§ **Provided text**:
** Begin **

CID grants conference requests as a matter of course believing them to be in the government's best interest, since taxpayers and their counsel often make admissions or highlight weaknesses in the government's case that can be remedied by additional investigation. Therefore, the Chief of CID for the district may offer a conference even when none is requested.

At the conference, the CID representative is required to inform the taxpayer of the alleged fraudulent features of the case, to the extent consistent with protecting the government's interests. The CID representative must make available to the taxpayer sufficient facts and figures to acquaint him with the basis, nature, and other essential elements of the proposed criminal charges against him.

Since CID may attempt to use any inadvertent admissions by the taxpayer made at the conference. Most tax counsel, recommend that the taxpayer does not attend the conference. The investigating special agent often present and it is rare that a client is able to keep their composure while faced with the agent who may recommend that serious criminal charges be instituted.

** End **

§ **Listed entries**:

** Begin **

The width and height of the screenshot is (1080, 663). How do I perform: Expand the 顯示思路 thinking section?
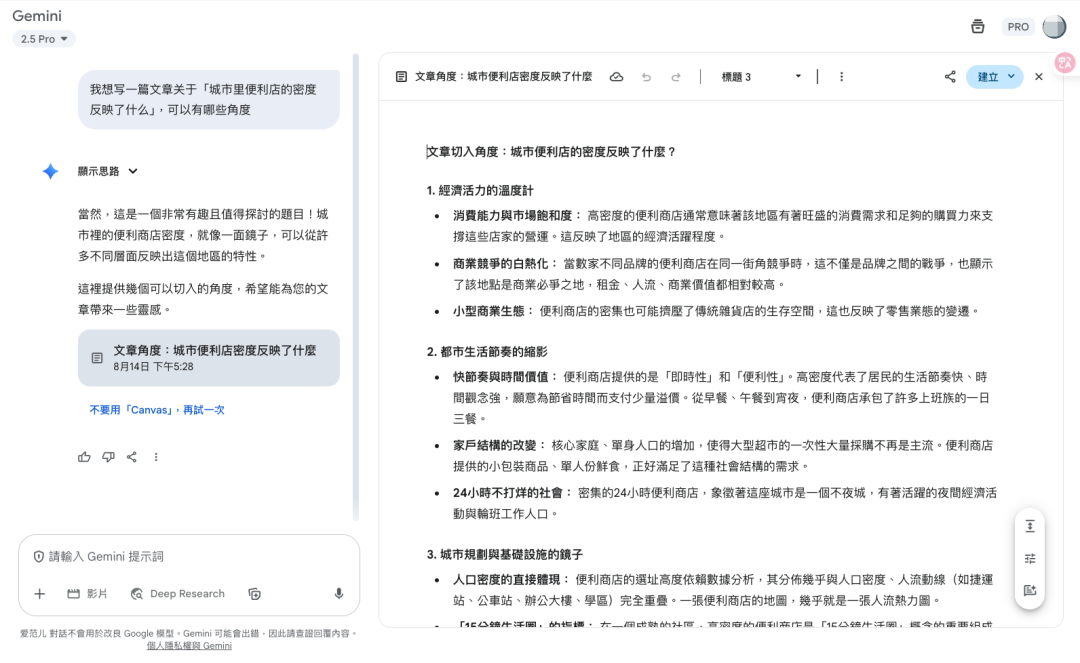coord(108,171)
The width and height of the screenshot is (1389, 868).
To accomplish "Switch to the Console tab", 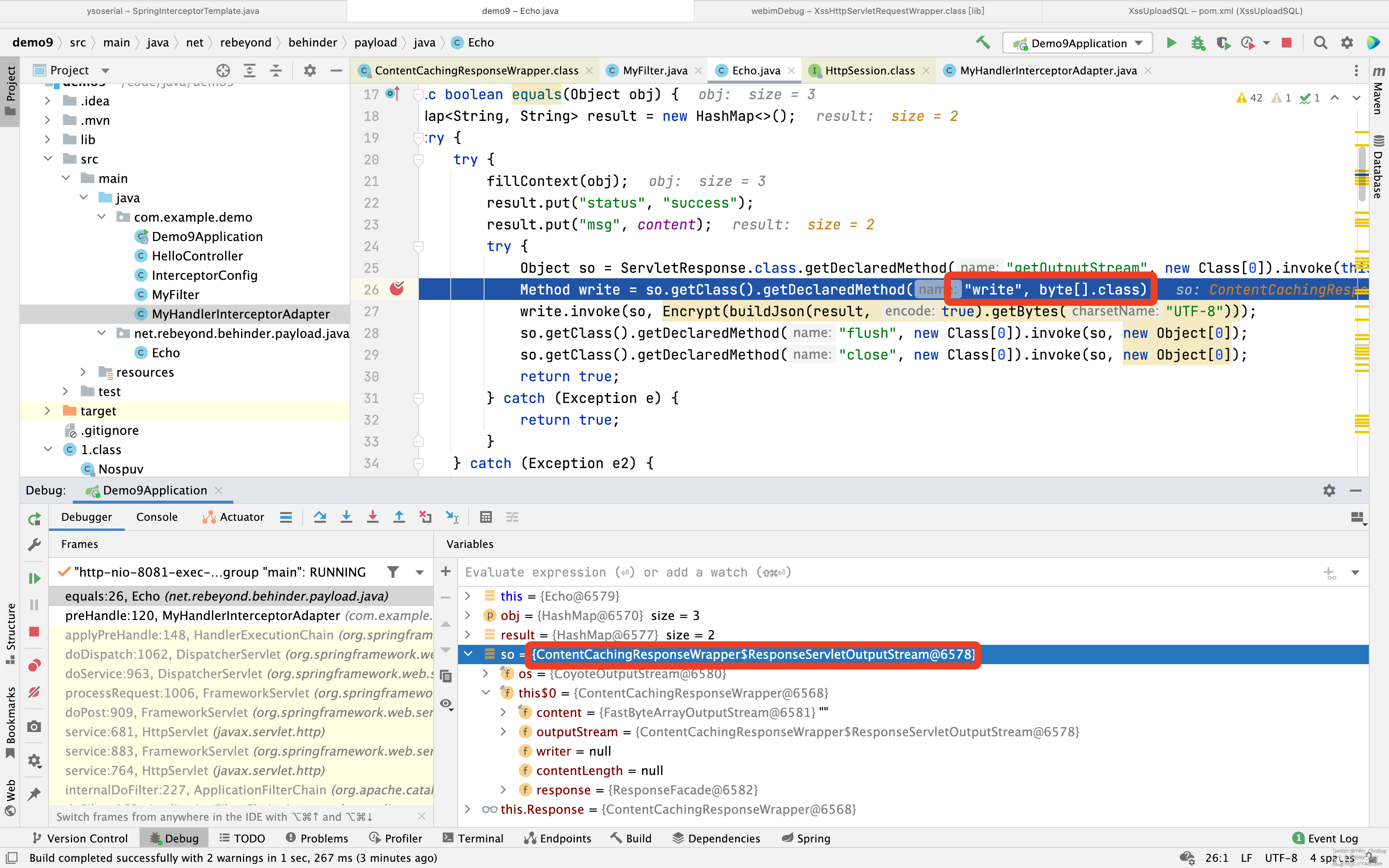I will tap(157, 517).
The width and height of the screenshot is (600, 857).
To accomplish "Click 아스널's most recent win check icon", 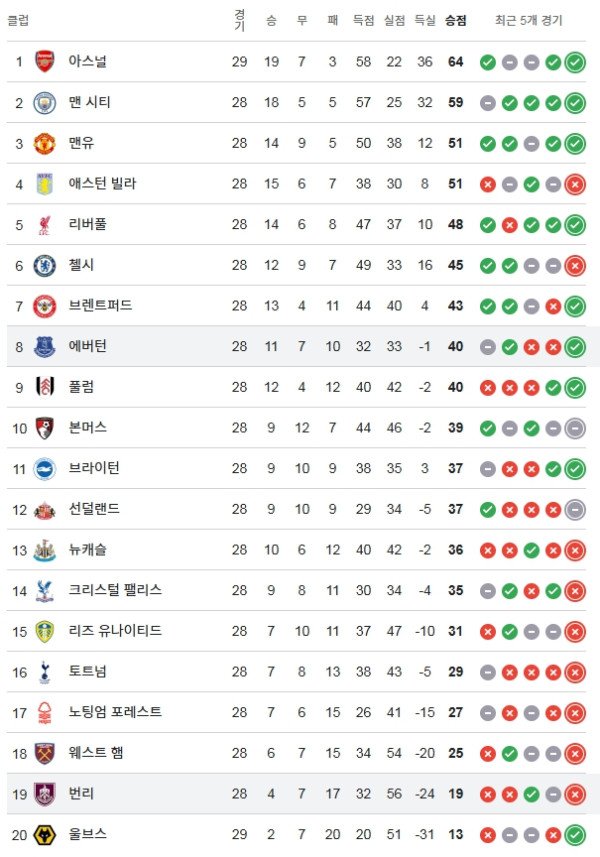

** End **

§ **Required work**:
[1] Copy the passage on CID conferences word for word, from "Since CID may" to "charges be instituted.".
[2] Using the passage on CID conferences, mark each statement yes or no, and quote the words of the passage that decide it.
(a) CID may offer a conference even when the taxpayer has not asked for one.
(b) The CID representative must disclose every alleged fraudulent feature of the case, whatever the effect on the government's interests.
(c) CID routinely grants conference requests.
[3] Continue the passage on CID conferences from its final sentence.

§ **Answers**:
[1]
Since CID may attempt to use any inadvertent admissions by the taxpayer made at the conference. Most tax counsel, recommend that the taxpayer does not attend the conference. The investigating special agent often present and it is rare that a client is able to keep their composure while faced with the agent who may recommend that serious criminal charges be instituted.

[2]
(a) Yes: "the Chief of CID for the district may offer a conference even when none is requested."
(b) No: "to the extent consistent with protecting the government's interests."
(c) Yes: "CID grants conference requests as a matter of course"

[3]
Since the IRS may argue that counsel's statements are vicarious admissions, counsel should bring a witness to the conference and state at the beginning of the conference that counsel is not authorized to make admissions of fact by his client. Factual representations should be couched in hypothetical language.

If the taxpayer tax defense counsel wishes to raise defense matters at the conference, it is wise to reduce them to writing. Even if the CID representative is not persuaded by the defenses raised, a record then exists to demonstrate to a court that the defense was raised at the earliest possible time and is not an afterthought. Sympathy factors such as a severe health problem should also be documented early.